João Ferro Rodrigues é um economista que gosta de pensar além da economia. O também gestor, de 46 anos, licenciado na Universidade Católica e que fez o MBA pela Harvard Business School, tem dedicado a carreira às áreas de consultoria estratégica, energia e tecnologia.
Filho do ex-presidente da Assembleia da República, Eduardo Ferro Rodrigues, pai de quatro filhas, não se cansou de dizer, nesta entrevista à Renascença, que é um otimista. É por isso que defende que o país não está estagnado, socorrendo-se do número de licenciados com entre 18 e 34 anos, que subiu de 13% para 50% em cerca de 20 anos.
Olhando para o Orçamento do Estado de 2023 (OE 2023), defende as opções tomadas pelo Governo, que diz não ter querido “jogar já as cartas todas”. Acredita que o documento é propositadamente conservador, para poder responder à incerteza do próximo ano. Uma coisa, contudo, é certa: os portugueses vão viver com menos euros na carteira já a partir de janeiro, diz Ferro Rodrigues.
Define-se como um homem de esquerda, mas nem por isso é menos adepto de contas certas. Defende mesmo que é um condição para esquerda moderna governar. Só com um défice controlado, argumenta, se pode reforçar os serviços públicos e não dar munições à direita para destruir o estado social.

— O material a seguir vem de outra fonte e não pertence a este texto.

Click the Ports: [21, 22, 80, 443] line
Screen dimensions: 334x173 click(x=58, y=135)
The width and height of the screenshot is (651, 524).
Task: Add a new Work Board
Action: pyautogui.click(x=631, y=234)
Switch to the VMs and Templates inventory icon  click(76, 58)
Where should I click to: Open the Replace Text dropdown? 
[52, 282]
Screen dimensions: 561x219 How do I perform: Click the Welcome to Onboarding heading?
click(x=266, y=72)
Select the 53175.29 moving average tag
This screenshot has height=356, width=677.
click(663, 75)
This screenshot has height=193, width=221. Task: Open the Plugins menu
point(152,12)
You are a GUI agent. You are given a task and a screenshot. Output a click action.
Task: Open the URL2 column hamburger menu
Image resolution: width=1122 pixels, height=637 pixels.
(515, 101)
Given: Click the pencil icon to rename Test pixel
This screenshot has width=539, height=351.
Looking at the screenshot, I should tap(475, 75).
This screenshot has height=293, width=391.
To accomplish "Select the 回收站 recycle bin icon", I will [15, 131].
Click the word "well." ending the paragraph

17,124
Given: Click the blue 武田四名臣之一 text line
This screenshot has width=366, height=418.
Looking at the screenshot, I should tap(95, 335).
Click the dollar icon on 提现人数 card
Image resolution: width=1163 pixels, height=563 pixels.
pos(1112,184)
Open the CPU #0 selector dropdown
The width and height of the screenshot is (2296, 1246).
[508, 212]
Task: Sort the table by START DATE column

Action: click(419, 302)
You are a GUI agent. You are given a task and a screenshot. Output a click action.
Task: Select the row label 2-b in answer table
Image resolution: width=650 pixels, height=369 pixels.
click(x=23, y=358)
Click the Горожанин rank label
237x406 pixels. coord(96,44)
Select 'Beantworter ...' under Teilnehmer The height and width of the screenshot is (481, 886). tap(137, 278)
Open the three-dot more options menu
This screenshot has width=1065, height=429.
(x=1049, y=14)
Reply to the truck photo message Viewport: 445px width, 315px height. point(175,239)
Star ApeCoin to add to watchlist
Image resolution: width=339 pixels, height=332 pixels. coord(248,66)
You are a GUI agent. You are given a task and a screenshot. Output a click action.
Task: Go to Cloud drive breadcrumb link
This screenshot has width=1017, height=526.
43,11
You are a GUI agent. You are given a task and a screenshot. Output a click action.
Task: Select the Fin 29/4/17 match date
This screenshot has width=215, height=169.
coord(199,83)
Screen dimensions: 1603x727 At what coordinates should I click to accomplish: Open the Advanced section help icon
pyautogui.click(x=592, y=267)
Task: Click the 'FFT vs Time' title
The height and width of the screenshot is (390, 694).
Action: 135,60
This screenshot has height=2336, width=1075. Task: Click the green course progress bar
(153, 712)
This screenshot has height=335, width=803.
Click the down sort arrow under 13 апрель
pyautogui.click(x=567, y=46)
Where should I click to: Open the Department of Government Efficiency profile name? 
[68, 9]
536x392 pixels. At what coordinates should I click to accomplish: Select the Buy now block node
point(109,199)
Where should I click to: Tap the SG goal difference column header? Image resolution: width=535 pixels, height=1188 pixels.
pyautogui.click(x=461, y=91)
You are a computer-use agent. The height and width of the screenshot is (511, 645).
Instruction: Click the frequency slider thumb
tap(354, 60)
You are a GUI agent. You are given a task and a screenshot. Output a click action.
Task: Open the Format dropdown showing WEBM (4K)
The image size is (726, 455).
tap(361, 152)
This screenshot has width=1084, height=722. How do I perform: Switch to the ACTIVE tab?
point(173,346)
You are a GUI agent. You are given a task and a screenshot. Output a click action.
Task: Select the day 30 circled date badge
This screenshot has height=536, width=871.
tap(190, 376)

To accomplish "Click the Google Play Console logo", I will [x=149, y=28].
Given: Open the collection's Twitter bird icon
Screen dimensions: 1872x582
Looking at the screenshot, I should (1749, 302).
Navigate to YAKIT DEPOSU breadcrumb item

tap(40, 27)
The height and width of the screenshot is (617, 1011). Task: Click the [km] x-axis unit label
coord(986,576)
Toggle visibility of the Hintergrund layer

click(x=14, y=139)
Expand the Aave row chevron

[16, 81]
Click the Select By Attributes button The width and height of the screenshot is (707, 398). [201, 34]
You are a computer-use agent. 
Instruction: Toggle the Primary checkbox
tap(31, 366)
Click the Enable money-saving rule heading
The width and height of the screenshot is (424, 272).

Por fim, fala do mito da meritocracia e da necessidade de rebentarmos as bolhas em que vivemos. Autor do livro “A Era do Nós”, acredita que temos à porta o comunitarismo, que tomará o espaço do individualismo.
Vivemos num país em que a maior parte da população se queixa constantemente do Estado, seja o cidadão comum ou os empresários. No entanto, nas horas de crise olhamos sempre para o Estado como a entidade que vai resolver os nossos problemas. A que é que se deve esta atitude aparentemente antagónica?
Bem, penso que é a prova de que falta aqui um nível intermédio, mais comunitário, para resolver alguns dos problemas. Nós temos a sensação de que a nível individual há coisas que nos escapam e que precisamos de uma força coletiva para os resolver. Mas outras vezes sentimos que o Estado, enquanto poder central, se calhar é uma força demasiado opressora para esses mesmos problemas.
Acho que falta ao nosso país um pouco mais de capital social, mais capacidade de organização coletiva, quase de bairro a bairro, a nível do associativismo. Para podermos resolver as questões face às quais, muitas vezes, sentimos impotência a nível individual e opressão a nível do Estado.
“Chegámos a uma estagnação económica que é perigosa, porque cria um desânimo em relação ao que a democracia pode trazer. Isto tem perigos muito grandes e evidentes; quando uma pessoa já não tem nada a perder, muito mais facilmente abraça propostas mais radicais, em que na realidade tem muito mais a perder, mas nem imagina.”
Portanto, diria que é esse “layer” intermédio que, enquanto sociedade civil, é necessário cada vez mais organizar.
Essa é uma das críticas que se aponta à sociedade portuguesa, a fraca participação na vida comunitária. Isso deve-se a quê?
Tem raízes históricas. Antes de mais, a nossa história sempre foi um bocado centralizadora a nível do poder político e, portanto, foi tarde que começámos a criar relações mais horizontais, relações mais normais, mais transversais, que não dependem de alguém que é o nosso superior a nível hierárquico ou de poder.
Mas eu sou otimista por natureza. Acho que temos feito um caminho muito interessante. Muitas das críticas que referiu inicialmente da sociedade civil a rebelar-se contra aquilo que acha que são serviços que não têm qualidade, há quem veja a parte negativa disso, que é o facto de estar a ser criticado.
Mas também podemos ver a face positiva, que é a de já haver sociedade civil organizada para refilar, porque exige mais e, muitas vezes, já a organizar-se para trazer soluções também.